Die „Honkey Donkeys“ machen sich in alberner Kostümierung – in grellbunten Tütüs oder im Gemüsedressing – zum Affen. Dass die Band musikalisch erste Sahne ist, steht dabei außer Frage. Das zeigt sich bei der unterschiedlichen Interpretation des Reinhard-Mey-Klassikers „Über den Wolken“ stilsicher in Sachen Dixie, Techno, Heavy Metal und Volksmusik.

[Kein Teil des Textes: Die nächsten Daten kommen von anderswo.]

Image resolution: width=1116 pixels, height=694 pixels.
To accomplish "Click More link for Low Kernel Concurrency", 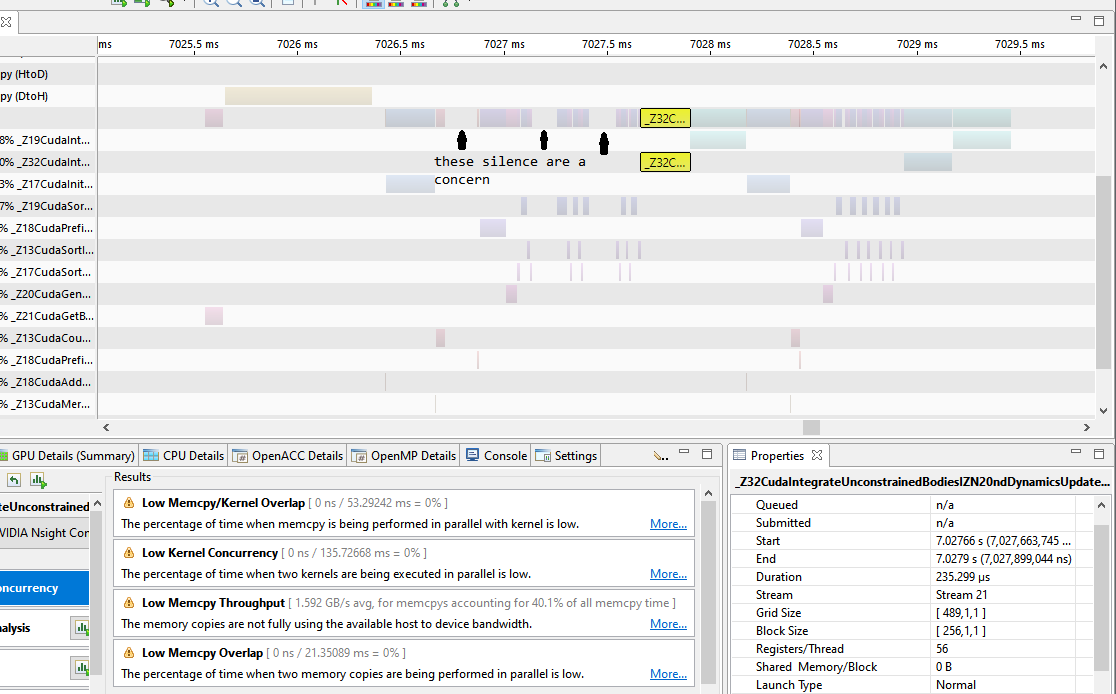I will pyautogui.click(x=668, y=574).
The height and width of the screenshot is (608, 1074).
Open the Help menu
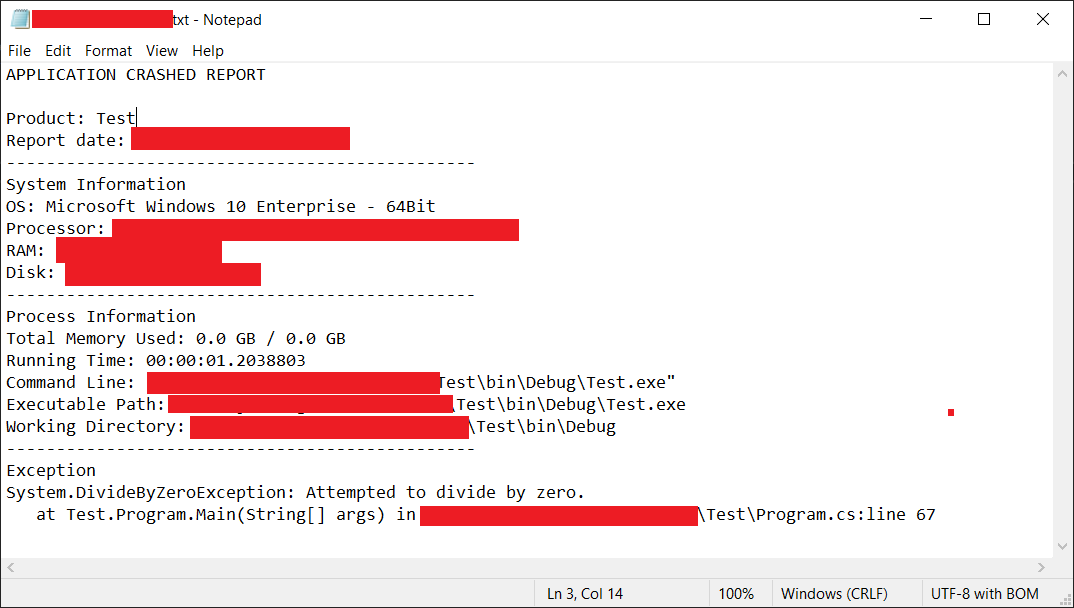pos(208,51)
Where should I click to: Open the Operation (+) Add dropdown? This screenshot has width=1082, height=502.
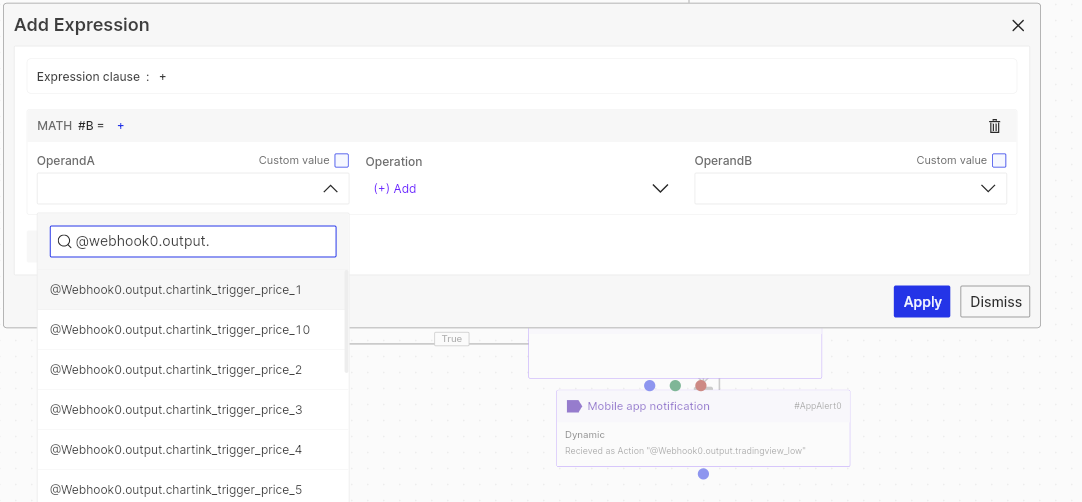tap(520, 189)
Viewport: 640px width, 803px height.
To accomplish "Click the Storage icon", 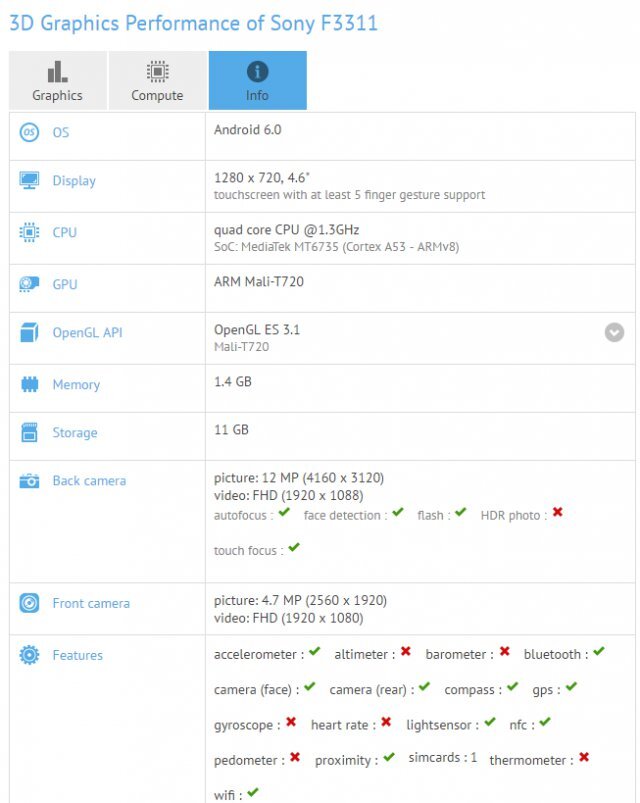I will 30,433.
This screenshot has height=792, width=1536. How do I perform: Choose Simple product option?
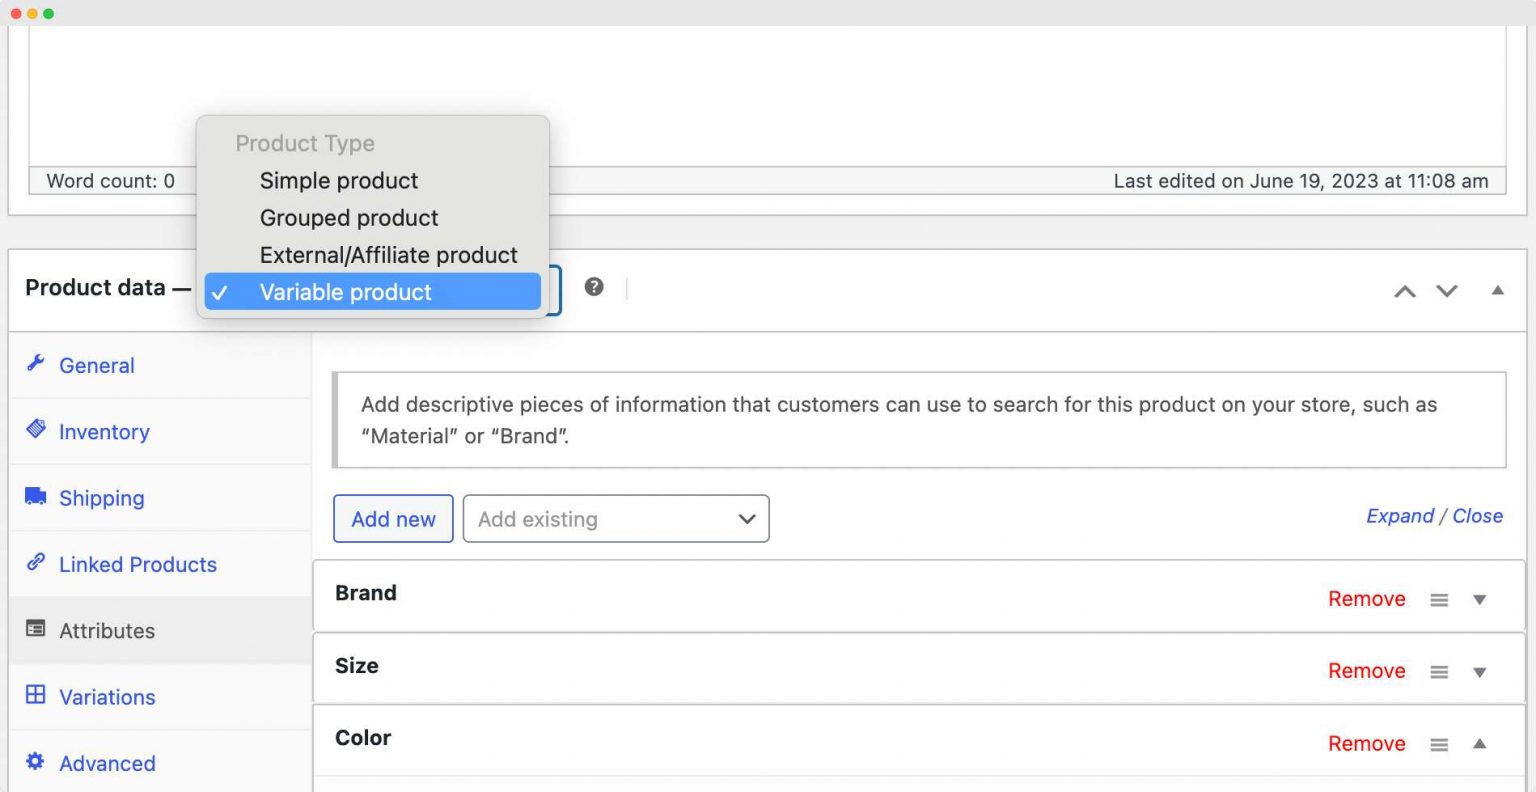pos(338,181)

Und wenn sich die vier Musiker im Ballermann-Look einem grölenden „Olé, olé“ hingeben, verkündet Mirja Boes: „Schön, dass Ihr jetzt von der Band auch mal was Privates mitbekommt“ und befindet: „Wenn ich ein Mann wär, wär ich Arschprolet, weil damit alles leichter geht.“
Über einen Verleihservice für Tiere und gut erzogene Kinder, damit man keine bösen Überraschungen erlebt, sinniert und swingt die Comedienne über Glück und Essen („Iss doch mal was Fettiges, dann sieht die Welt ganz anders aus“). Und wenn sie über Freundschaft singt, wird sie ganz melancholisch: „Wir hatten ja uns. Wir waren füreinander da und fühlten uns nah.“ Das Liebeslied auf ihren Partner fällt etwas krasser aus, wenn sie singt: „Ich liebe alles, was ich an Dir hasse. Alles, was mich nervt an Dir, find‘ ich trotzdem klasse.“
Dazwischen nervt „La Boes“ die Menopause und mehr: „Nur Frauen und Wale kommen in die Wechseljahre“, weiß sie und zählt auf, welche Leiden man dabei ertragen muss: „Man bekommt alles – außer Fußpilz.“
Am Ende kommt sie doch an Corona und den daraus folgenden Auswirkungen nicht vorbei, und zieht daraus auch ein positives Fazit, wenn sie in Karnevalsstimmung singt; „Die Maske hat dich schön gemacht. Bitte zieh sie niemals wieder aus.“
Man kann Mirja Boes für ihr Tun eigentlich nicht böse sein. Und bekanntlich kann man sich über Geschmack ja trefflich streiten. Mirja Boes ist nicht verrückt geworden. Nein. Sie ist noch verrückter.